2017-06-01 Thread Browne, Stuart


> -Original Message-
> From: Plhu [mailto:p...@seznam.cz]


> a few simple ideas to your tests:
>  - have you inspected the per-thread CPU? Aren't some of the threads
> overloaded?

I've tested both the auto-calculated values (one thread per available core) and 
explicitly overridden this. NUMA boundaries seem to be where things get wonky.

>  - have you tried to get the statistics from the Bind server using the
>  XML or JSON interface? It may bring you another insight to the errors.


>  - I may have missed the connection count you use for testing - can you
>  post it? More, how may entries do you have in your database? Can you
>  share your named.conf (without any compromising entries)?

I'm testing to flood, so approximately 5 x 400 client count (dnsperf) with a 
500 query backlog per test instance.

Theoretically this should mean up to 4k5 active or back-logged connections (or 
just 2k5 if I read that documentation wrong).

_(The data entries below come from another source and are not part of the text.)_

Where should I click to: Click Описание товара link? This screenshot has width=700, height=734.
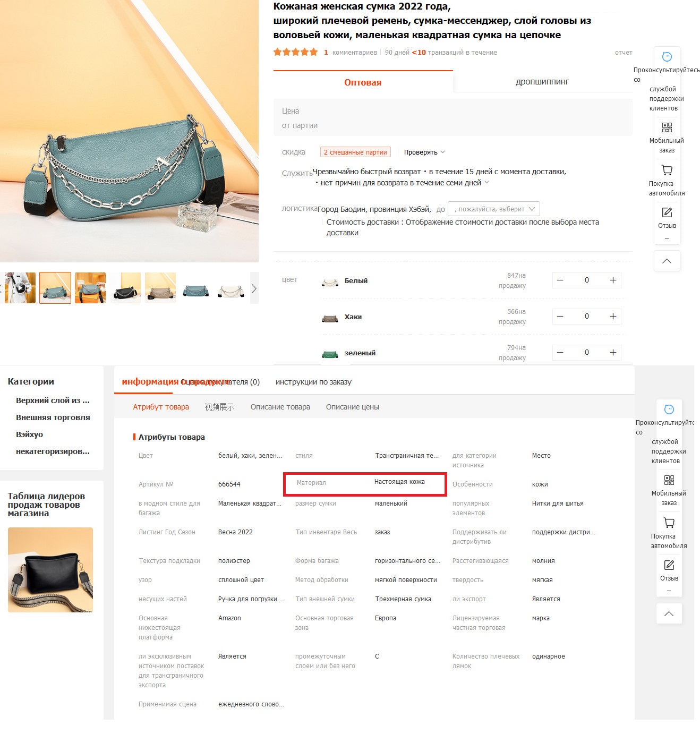280,407
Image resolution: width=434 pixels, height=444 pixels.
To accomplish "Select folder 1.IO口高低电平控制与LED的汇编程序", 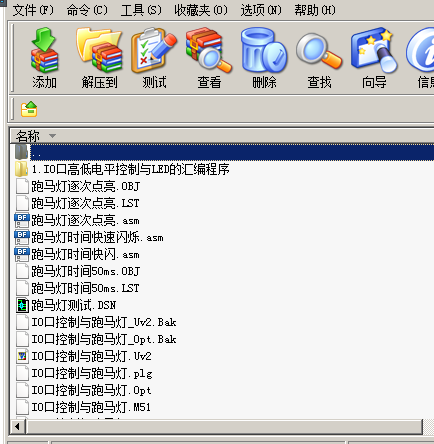I will click(x=130, y=169).
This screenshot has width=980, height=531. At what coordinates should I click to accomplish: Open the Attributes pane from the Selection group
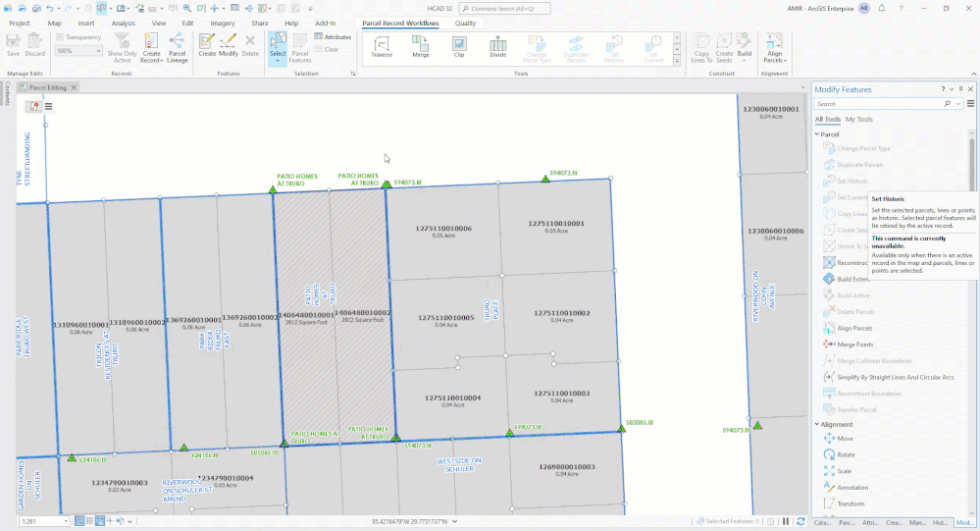pyautogui.click(x=332, y=37)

>  - what is your network environment? How many switches/routers are there
>  between your simulator and the Bind server host?

This is a very closed environment. Server-Switch-Server, all 10Git or 25Gbit. 
Verified the switch stats today, capable of 10x what I'm pushing through it 
currently.

>  - is Bind the only running process on the tested server?

As always, there's the rest of the OS helper stuff, but BIND is the only thing 
actively doing anything (beyond the monitoring I'm doing). So no, nothing else 
is drawing massive amounts of either CPU or network resources.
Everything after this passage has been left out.